Work item
Tally the lines in the following entries that include the word "with"; state only the total.

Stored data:
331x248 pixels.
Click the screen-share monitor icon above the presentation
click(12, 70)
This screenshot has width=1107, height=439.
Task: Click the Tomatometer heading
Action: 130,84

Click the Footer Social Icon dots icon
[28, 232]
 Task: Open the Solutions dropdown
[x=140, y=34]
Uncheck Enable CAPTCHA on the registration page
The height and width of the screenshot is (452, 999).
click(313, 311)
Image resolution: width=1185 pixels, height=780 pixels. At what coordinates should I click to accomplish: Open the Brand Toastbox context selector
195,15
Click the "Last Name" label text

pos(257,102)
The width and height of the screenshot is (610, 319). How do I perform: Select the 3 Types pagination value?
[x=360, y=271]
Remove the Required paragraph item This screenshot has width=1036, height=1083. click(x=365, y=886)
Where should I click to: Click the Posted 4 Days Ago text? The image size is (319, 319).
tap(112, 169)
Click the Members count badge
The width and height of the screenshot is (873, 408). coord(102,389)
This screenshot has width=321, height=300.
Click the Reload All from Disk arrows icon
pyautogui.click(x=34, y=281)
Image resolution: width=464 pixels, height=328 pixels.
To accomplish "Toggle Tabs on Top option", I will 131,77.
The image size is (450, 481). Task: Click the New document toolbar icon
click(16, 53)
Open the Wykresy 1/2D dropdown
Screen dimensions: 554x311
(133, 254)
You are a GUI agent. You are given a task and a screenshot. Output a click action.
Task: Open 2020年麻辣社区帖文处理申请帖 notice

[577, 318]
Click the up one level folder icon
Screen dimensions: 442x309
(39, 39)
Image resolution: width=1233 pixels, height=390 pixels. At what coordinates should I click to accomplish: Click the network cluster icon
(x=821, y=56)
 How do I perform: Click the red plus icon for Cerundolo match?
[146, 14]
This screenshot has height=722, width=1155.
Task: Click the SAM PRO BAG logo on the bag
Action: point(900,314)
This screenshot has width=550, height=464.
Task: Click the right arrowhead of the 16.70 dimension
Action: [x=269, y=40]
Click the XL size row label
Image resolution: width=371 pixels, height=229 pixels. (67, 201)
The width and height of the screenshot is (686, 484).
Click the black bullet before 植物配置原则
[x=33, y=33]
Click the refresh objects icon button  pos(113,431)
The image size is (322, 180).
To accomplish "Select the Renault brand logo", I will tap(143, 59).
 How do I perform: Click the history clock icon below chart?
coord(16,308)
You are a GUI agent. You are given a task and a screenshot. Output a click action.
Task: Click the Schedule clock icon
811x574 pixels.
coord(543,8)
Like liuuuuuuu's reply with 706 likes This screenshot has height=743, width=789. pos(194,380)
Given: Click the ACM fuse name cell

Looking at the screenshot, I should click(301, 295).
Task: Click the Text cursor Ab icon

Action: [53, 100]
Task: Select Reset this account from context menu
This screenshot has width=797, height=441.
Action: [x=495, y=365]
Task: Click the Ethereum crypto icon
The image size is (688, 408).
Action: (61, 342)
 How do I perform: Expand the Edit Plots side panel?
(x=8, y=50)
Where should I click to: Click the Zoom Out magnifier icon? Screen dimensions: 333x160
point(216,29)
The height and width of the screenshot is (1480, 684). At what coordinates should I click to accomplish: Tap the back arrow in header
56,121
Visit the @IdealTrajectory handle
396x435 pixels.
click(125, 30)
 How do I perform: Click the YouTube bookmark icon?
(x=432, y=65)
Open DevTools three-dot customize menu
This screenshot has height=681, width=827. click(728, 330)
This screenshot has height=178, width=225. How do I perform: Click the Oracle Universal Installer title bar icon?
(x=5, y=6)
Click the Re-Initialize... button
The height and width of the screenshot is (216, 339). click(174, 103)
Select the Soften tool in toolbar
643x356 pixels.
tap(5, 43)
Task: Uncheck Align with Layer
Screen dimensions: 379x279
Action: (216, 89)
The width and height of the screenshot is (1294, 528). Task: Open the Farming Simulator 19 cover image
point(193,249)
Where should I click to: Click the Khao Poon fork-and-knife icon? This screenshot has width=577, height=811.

Reply to the exercise
2